Background information
- Origin: Aosta, Italy
- Genres: Emo pop, Electropop
- Label: EMI Italiana/Bliss Co.
- Members: Dario "Dari" Pirovano (Guitar/Lead Vocals) Fabio "Fab" Cuffari (Bass/Vocals) Andrea "Cadio" Cadioli (Keyboards/Synths) Daniel "Fasa" Fasano (Drums)
- Website: http://www.dariforce.it

= Dari (band) =

Dari (often stylized as dARI) is an Italian band best known for their eccentric style use of bright colors. They became famous when their music video, Wale (Tanto Wale), became an Italian internet phenomenon.

==Band history==
The band started as a solo project. Dario Pirovano wrote and composed the first song "Per Piacere" ("Please") with a demo version of the software Fruity Loops, found in a cereal box. After a few solo appearances he soon realized he needed a few additional components to support the band. Alberto Oscarelli joined the group as a DJ and keyboard player, while Francois Domaine joined in as bass guitar player. Since then the band has seen seven different formations, with Francois moving from bass to drums thanks to his musical versatility, Fabio joining the band, and Alberto being their keyboard player until he moved to the United States to start his career as a photographer with Cadio taking his place. Domaine eventually left the band and was replaced by William Novelli. Later in March 2008, drummer Novelli left the band for personal reasons, and was replaced by Daniel Fasano.

Dari entered the studio in November, with producers Domenico Capuano and Federico Malandrino, to record the album Sottovuoto Generazionale.
Their first single, "Wale (Tanto Wale)" and its video were released in March, and became immensely popular on YouTube in Italy.

The lyrics of "Wale (Tanto Wale)" are a play on words. Although originally titled "Vale (Tanto Vale)," the spelling had to be changed when the V key on Dario Pirovano's (lead singer/songwriter) laptop broke. The band decided to keep the changed spelling in the title and official lyrics.
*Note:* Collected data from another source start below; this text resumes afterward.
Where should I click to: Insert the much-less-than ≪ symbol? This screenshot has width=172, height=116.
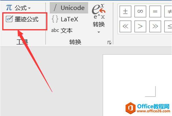pyautogui.click(x=126, y=26)
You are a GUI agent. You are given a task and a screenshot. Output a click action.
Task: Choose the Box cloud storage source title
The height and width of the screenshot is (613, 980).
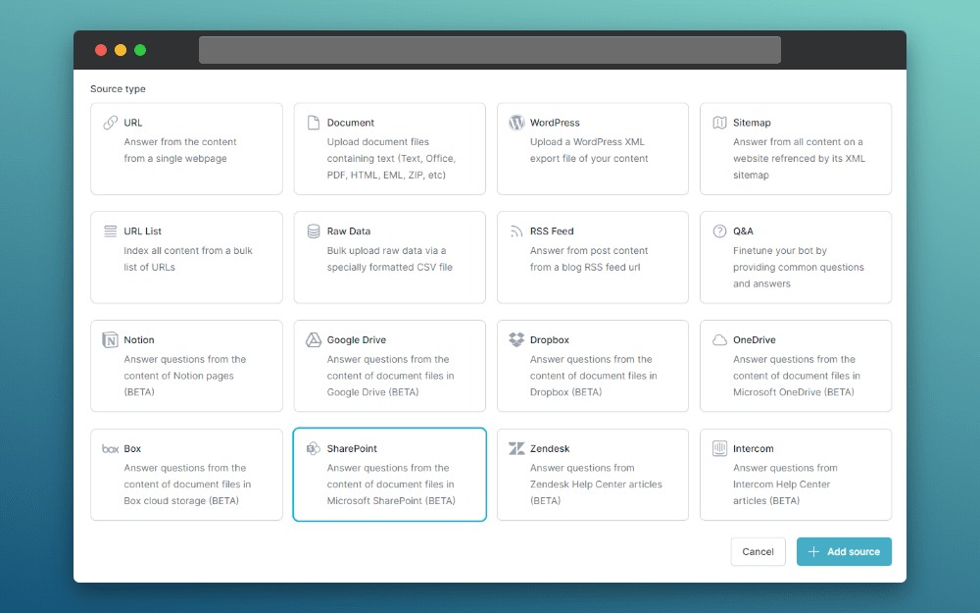click(x=132, y=449)
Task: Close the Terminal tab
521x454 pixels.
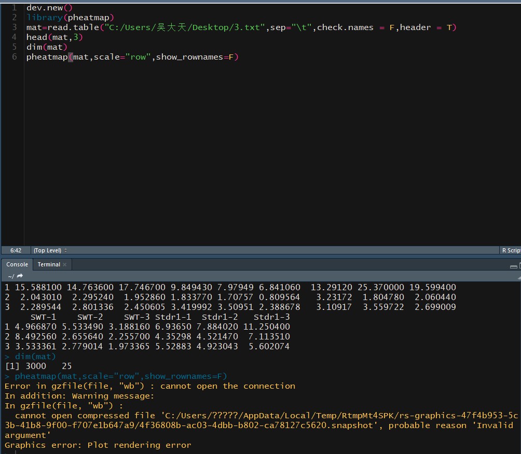Action: (65, 265)
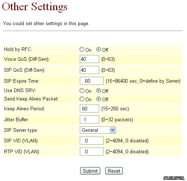Click the SIP VID VLAN field
This screenshot has width=187, height=181.
91,141
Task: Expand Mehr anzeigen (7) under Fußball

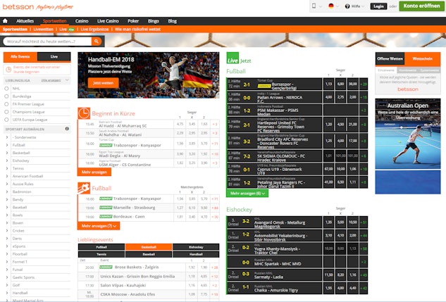Action: pyautogui.click(x=99, y=226)
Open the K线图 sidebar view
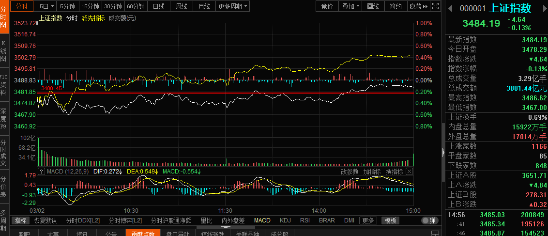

With help from their producers, the group created a short reality series called "Dari4Real," four-minute videos which were put on YouTube.

In the summer of 2008 they performed on TRL Italy, All Music Community, and Scalo 76 (in one of their performances they performed "Rock'n'roll Robot" with Alberto Camerini, one of the most famous singers to come from Milan).) In October 2009 they were asked by Cinema Bizarre to open their first Italian show.

On 12 September 2008 their first album, Sottovuoto Generazionale, was released by EMI Italiana. In its first week it placed at #12 on the Italian music charts.

In October 2008 they went on their first national tour of Italy, Sottovuoto Generazionale Tour, on which they
performed in various Italian theaters, like the Colosseo in Turin.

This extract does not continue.